The more your brand identity is consistently out in the world, the more recognizable it will become. Having brand standards to define exactly how and where it appears is essential to its memorability and helping build trust with potential customers. When there are no brand guidelines in place, a brand’s visual identity can quickly become compromised by missteps like mixing old and new logos, using incorrect typefaces or icons, or employing off-brand copy and images.
Establishing Value
If a buyer or client visits a brand’s website and sees inconsistencies in typography, tone, or overall look, what will they likely think? At the very least, they might feel confused as to what identity the brand is trying to sell. At the worst, they might perceive the brand as not buttoned-up or professional, assume its services are a poor value and decide to not engage. They’re looking for a brand they can trust, a brand that takes itself seriously, and having brand guidelines provides a major failsafe that identity misalignment will be much less likely to occur in consumer-facing channels.
Going back to the Apple example, their brand identity exudes class and high quality. Every consumer-facing iteration of the brand, from their website to billboards to digital ads, has a consistent look and feel that people have come to expect. Whether or not the consumer is actively looking to buy an Apple product, they have been conditioned to equate Apple with the best tech, easy-to-grasp UI and superior design. Apple’s unmatched brand standards set the bar for telegraphing their unique identity across every marketing channel in which they appear.
Convenience
A good brand style guide groups together every element that comprises your brand’s identity into one living document. It can be conveniently shared among employees, content creators and vendors with clear, easy-to-follow instructions on how to use those assets in any kind of context. Although one would think this would limit creativity, it actually does quite the opposite. Because it provides clear rules for designing and writing, creatives must get more creative to execute their vision within a set of existing rules, which leads to more compelling advertising.

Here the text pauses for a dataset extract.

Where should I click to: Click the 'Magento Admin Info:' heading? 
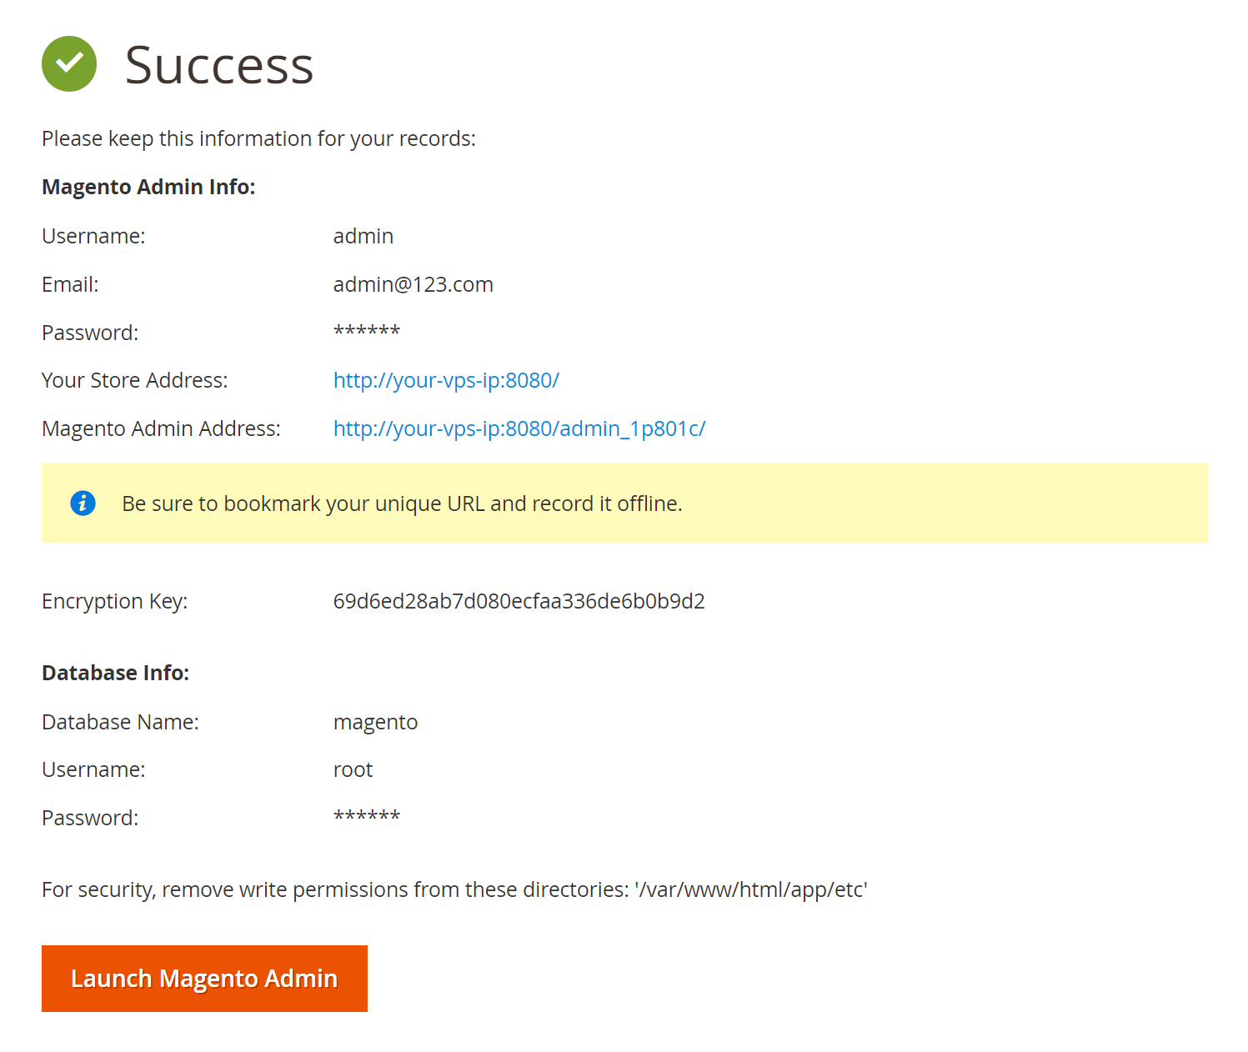(x=148, y=188)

A shareable brand style guide is also extremely handy when you bring on new employees or contractors who aren’t as familiar with your brand identity as you and your staff are. Because it’s a teachable document with detailed instructions for treatments and situational examples for messaging and design, it makes the learning curve easier and faster, and helps eliminate confusion about how your brand should look.
Establishing brand standards for your brand is critical for consistently telegraphing value and quality to distinguish yourself from competitors. Brand standards also facilitate use of your identity in design and copy across every medium for your designers, writers and content creators. The more detailed and thorough that identity is, the more recognition your company is bound to have, which can ultimately lead to bigger sales and larger engagement among your target audience.